When calling callback functions, does libcouchbase call them synchronously one after the other, or can it call several at the same time on different threads? I’m curious because I want to know if I need mutexes when accessing shared resources in the callbacks.
In this case callbacks will be called in a sequence because we aren’t using threads in the library. Therefore we cannot execute the callbacks, bound to the same lcb_t handle, simultaneously.
But if you are going to run event loop (with the my_get_callback()) in one thread, but schedule the GET operations from the another thread (calling lcb_get(…)), you will get issues. Because on lcb_get() you are writing to the internal buffer, and after calling the appropriate callback it will flush the buffer.
I’m not totally clear on the answer, maybe because I’m not familiar with libev or libevent.
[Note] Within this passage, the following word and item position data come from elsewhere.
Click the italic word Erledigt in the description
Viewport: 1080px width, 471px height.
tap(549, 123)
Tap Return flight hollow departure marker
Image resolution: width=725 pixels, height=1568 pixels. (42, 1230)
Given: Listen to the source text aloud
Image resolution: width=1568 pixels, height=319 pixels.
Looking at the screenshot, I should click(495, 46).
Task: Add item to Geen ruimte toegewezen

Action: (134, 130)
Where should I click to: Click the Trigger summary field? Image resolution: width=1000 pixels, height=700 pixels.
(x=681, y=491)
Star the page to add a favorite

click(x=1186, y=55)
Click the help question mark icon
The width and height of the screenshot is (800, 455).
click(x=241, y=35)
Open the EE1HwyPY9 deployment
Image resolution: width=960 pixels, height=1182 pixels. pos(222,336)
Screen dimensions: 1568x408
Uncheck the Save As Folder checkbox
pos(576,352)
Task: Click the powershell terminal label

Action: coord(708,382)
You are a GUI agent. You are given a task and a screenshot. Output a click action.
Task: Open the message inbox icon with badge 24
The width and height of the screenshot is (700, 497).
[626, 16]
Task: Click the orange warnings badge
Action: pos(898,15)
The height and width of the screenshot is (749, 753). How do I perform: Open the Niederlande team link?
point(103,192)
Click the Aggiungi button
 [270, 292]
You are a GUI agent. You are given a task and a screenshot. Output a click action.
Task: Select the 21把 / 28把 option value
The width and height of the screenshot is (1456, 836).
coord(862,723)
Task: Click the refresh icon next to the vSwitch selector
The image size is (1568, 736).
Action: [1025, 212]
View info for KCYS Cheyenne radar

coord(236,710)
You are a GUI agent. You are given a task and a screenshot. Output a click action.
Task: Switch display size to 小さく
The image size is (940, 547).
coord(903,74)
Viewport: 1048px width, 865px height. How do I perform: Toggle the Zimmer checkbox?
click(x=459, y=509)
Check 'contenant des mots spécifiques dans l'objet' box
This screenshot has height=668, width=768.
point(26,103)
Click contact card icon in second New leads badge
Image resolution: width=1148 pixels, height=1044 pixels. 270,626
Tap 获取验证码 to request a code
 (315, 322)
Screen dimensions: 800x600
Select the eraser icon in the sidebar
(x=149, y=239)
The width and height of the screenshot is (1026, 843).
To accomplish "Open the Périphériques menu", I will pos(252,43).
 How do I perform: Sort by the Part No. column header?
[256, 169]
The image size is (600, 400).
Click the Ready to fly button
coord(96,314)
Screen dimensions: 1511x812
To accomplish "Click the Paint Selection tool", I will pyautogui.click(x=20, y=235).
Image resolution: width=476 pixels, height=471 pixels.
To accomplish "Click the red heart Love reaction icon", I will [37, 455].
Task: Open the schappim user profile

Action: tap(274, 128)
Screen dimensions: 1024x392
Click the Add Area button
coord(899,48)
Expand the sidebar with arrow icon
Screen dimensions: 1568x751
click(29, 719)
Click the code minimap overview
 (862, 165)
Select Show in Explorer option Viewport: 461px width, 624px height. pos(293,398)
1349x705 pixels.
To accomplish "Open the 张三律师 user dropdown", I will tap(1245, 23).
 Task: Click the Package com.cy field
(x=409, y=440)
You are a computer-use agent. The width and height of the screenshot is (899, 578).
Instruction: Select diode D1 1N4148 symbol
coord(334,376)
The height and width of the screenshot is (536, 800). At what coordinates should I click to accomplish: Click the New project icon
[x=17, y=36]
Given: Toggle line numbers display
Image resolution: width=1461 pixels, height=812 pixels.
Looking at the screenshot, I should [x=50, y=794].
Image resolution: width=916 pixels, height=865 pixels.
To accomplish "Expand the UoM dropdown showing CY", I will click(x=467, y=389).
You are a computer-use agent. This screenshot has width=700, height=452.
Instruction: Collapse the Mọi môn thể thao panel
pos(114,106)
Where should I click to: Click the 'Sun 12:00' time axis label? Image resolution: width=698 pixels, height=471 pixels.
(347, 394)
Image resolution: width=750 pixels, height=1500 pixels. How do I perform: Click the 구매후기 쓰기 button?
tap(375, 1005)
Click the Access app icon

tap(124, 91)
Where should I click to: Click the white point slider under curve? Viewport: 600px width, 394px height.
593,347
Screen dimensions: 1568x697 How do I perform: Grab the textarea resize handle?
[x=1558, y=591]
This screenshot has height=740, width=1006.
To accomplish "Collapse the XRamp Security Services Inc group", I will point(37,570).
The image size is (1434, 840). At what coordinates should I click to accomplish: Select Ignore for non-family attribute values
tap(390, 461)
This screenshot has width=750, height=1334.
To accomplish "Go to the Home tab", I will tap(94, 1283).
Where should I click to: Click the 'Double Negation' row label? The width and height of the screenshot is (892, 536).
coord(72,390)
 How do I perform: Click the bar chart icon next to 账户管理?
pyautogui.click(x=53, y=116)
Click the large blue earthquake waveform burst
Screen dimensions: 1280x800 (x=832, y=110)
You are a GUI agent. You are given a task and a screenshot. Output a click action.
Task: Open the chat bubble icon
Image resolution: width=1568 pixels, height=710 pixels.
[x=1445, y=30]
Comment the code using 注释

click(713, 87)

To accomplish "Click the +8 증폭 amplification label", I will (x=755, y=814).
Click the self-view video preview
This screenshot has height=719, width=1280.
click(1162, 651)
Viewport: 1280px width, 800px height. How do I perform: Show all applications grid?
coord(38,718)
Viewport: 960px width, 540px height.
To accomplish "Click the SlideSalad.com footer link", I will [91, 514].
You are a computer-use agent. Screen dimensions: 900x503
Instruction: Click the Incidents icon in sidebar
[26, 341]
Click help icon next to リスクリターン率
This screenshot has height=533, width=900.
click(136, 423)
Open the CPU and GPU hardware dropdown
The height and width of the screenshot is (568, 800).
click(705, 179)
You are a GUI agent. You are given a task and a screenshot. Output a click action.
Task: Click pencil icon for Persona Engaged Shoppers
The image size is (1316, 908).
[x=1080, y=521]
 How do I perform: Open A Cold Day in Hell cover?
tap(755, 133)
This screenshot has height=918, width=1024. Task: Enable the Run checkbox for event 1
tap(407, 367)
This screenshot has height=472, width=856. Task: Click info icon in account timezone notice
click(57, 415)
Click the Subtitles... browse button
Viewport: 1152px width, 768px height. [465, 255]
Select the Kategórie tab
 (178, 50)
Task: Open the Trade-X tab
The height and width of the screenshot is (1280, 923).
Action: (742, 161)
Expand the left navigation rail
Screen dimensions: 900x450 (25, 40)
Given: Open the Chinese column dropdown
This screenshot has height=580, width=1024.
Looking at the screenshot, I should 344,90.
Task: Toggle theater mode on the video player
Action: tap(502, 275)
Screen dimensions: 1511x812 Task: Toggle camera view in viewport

I looked up the reactor pattern and it sounds like the callbacks would be done synchronously. Essentially, I want to make sure this kind of thing won’t give me problems in the default implementation:
my_get_callback(lcb_t instance, lcb_error_t error, …)
// If I get 2 keys, can libcouchbase call both
// callbacks at the same time? If so, I need a
// mutex for this line.
Libcouchbase doesn’t to any locks internally and doesn’t use mutexes. It is safe while you are not sharing your lcb_t handle between threads. If your application is multithreaded, you should implement some pooling when you will checkout the handle from the pool, and return it back after working with it exclusively. I think that you will get the best performance and maintainability if you will implement pool of connections instead of sharing single connection between threads.
The IO under the hoods is asynchronous and it gives you asynchronous interface using reactor pattern, which you can observe in different applications using libevent, libev, libuv and libraries like that. Generally it allows you maintain several active sockets in the single thread. Currently libcouchbase bundled with two IO plugins: libev and libevent, but also you can write your own. For example, node.js client uses its own IO plugin and provides routines to libcouchbase to perform network operations, ruby client ships even two libraries: one for EventMachine integration and another one specially to release ruby GVL on IO operations.